Copy the text of the records below word for word, leaving out the pictures.

— begin Extracted entries —

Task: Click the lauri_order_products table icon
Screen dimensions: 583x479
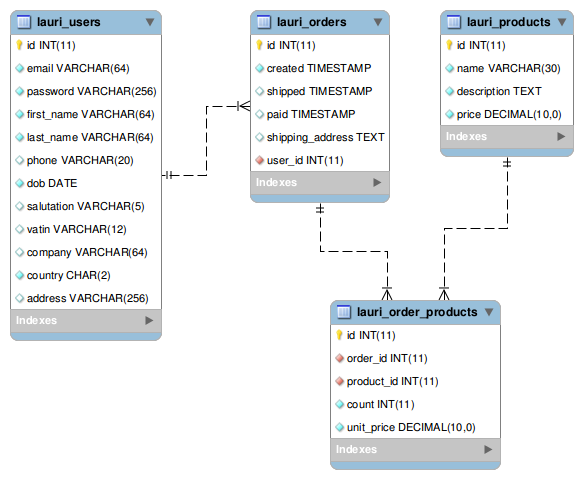Action: point(344,312)
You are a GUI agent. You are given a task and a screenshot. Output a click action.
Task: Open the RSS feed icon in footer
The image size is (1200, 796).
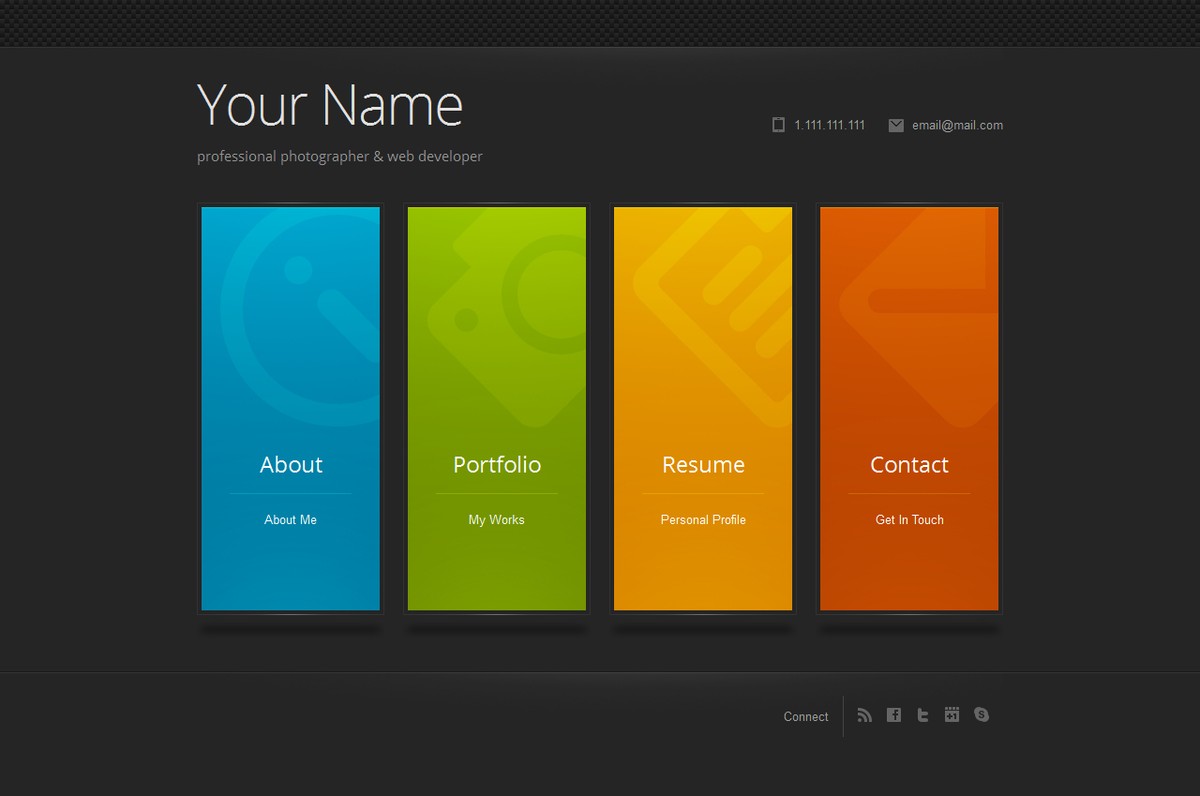tap(865, 715)
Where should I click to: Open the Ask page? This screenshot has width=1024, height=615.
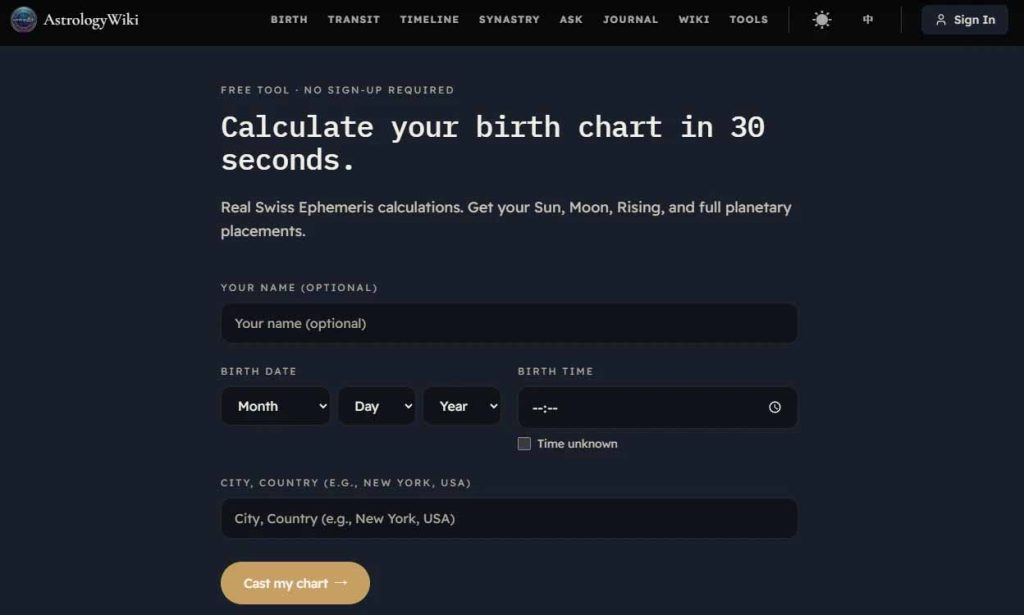pos(571,20)
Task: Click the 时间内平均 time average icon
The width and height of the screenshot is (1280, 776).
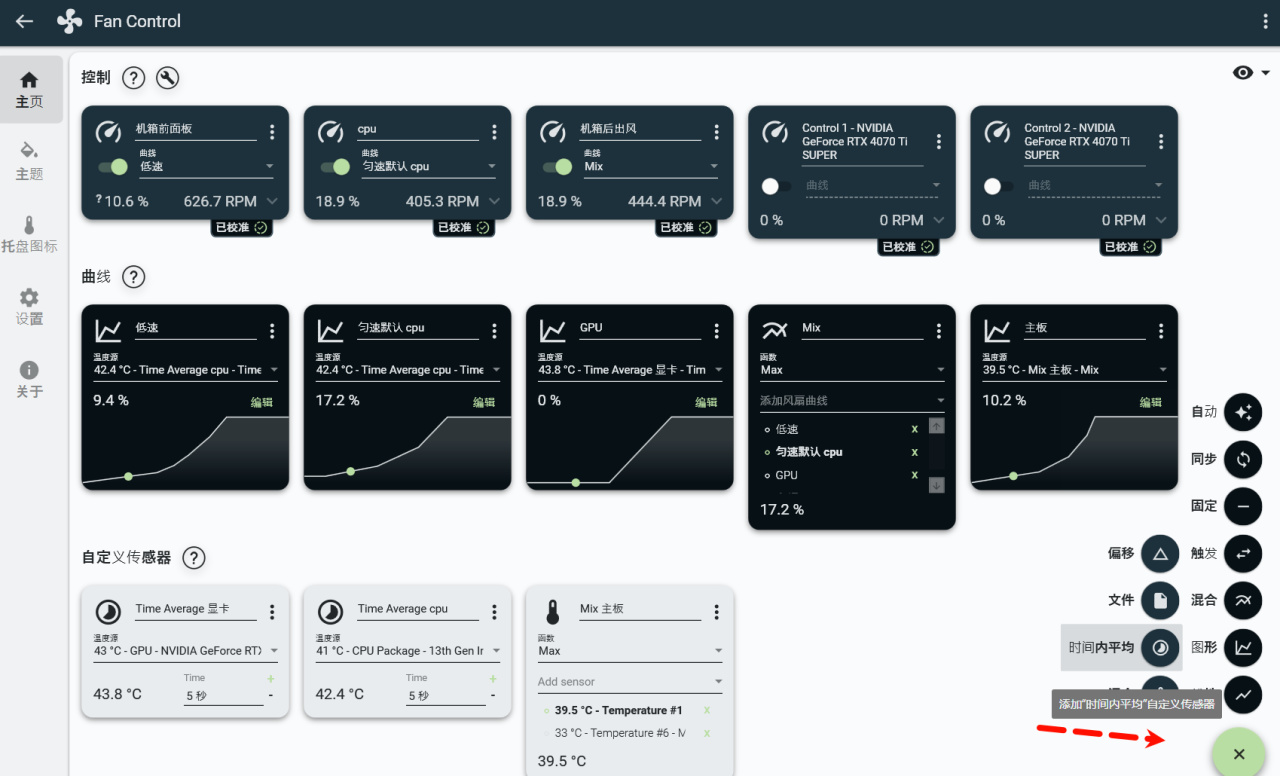Action: point(1160,647)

— end Extracted entries —

**Result:**
Task: Click the lauri_order_products table icon
Screen dimensions: 583x479
Action: point(344,312)
You are a GUI agent. You are given a task and a screenshot. Output a click action.
Task: Open the RSS feed icon in footer
The image size is (1200, 796).
tap(865, 715)
Where should I click to: Open the Ask page? This screenshot has width=1024, height=615.
pos(571,20)
Task: Click the 时间内平均 time average icon
The width and height of the screenshot is (1280, 776).
Action: point(1160,647)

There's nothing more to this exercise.